*What is required*.
List every line in this data where the string "agent" occurs.

*Entries shown*.
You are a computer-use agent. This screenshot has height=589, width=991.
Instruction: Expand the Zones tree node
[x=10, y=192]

...

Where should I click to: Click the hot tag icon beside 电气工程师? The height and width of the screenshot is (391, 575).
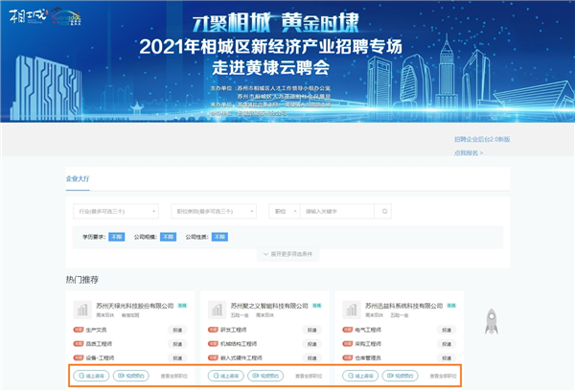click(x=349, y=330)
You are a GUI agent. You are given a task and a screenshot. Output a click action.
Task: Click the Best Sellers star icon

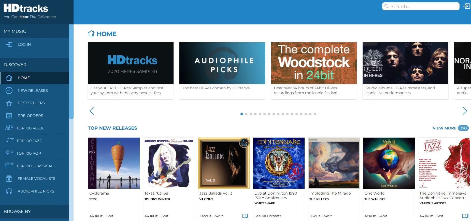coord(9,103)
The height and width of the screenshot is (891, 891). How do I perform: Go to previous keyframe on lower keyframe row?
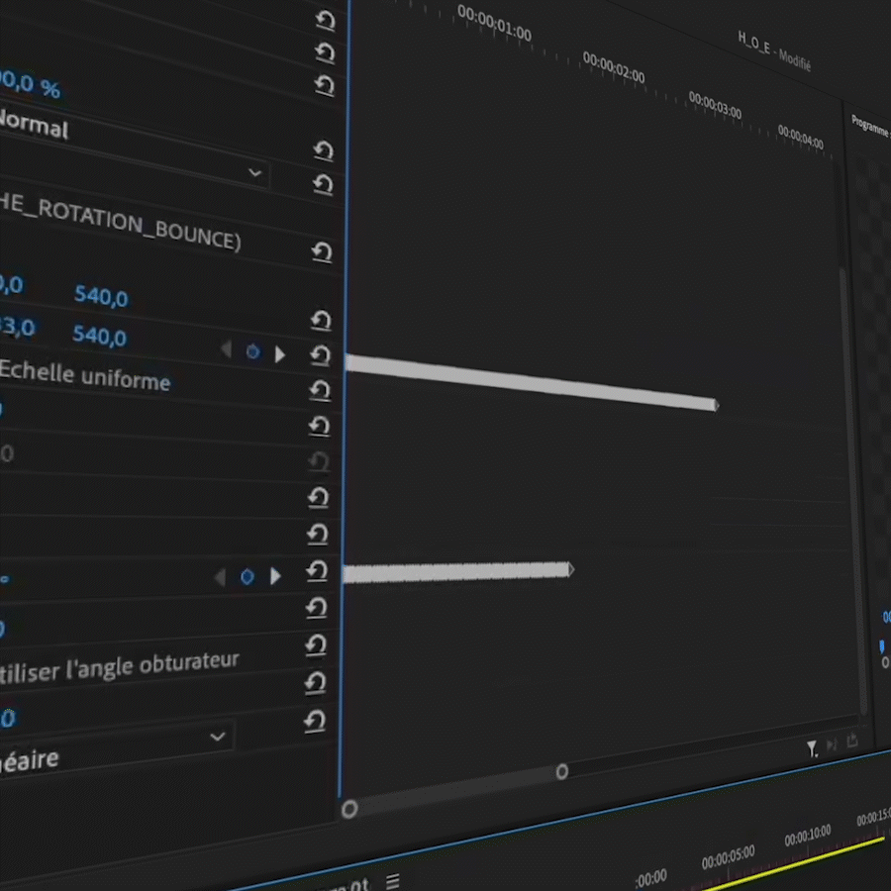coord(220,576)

==

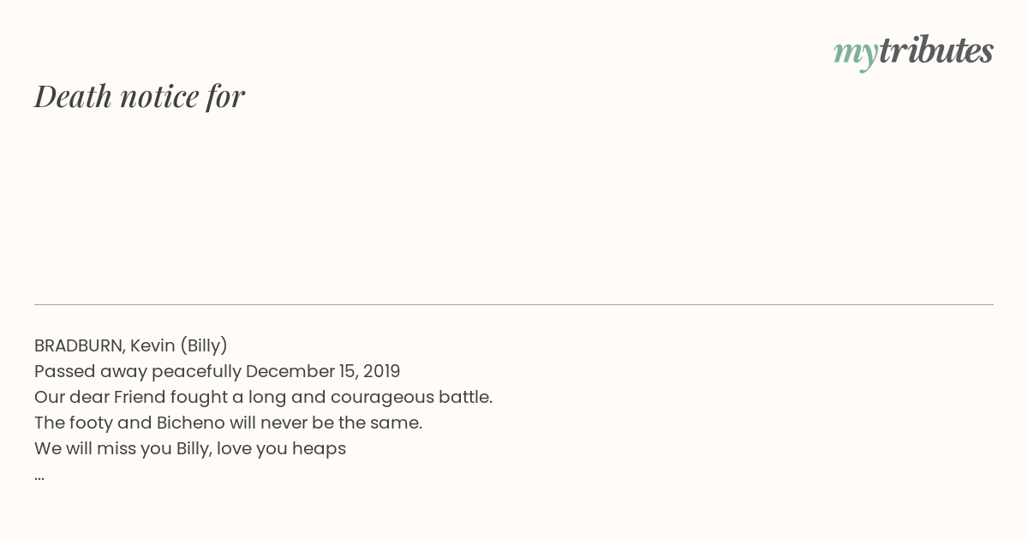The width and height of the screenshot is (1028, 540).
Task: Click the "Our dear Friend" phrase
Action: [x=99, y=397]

*Response to the exercise*.
You are a computer-use agent. This screenshot has height=589, width=991.
You are a GUI agent. You are given a task and a screenshot. Output a click action.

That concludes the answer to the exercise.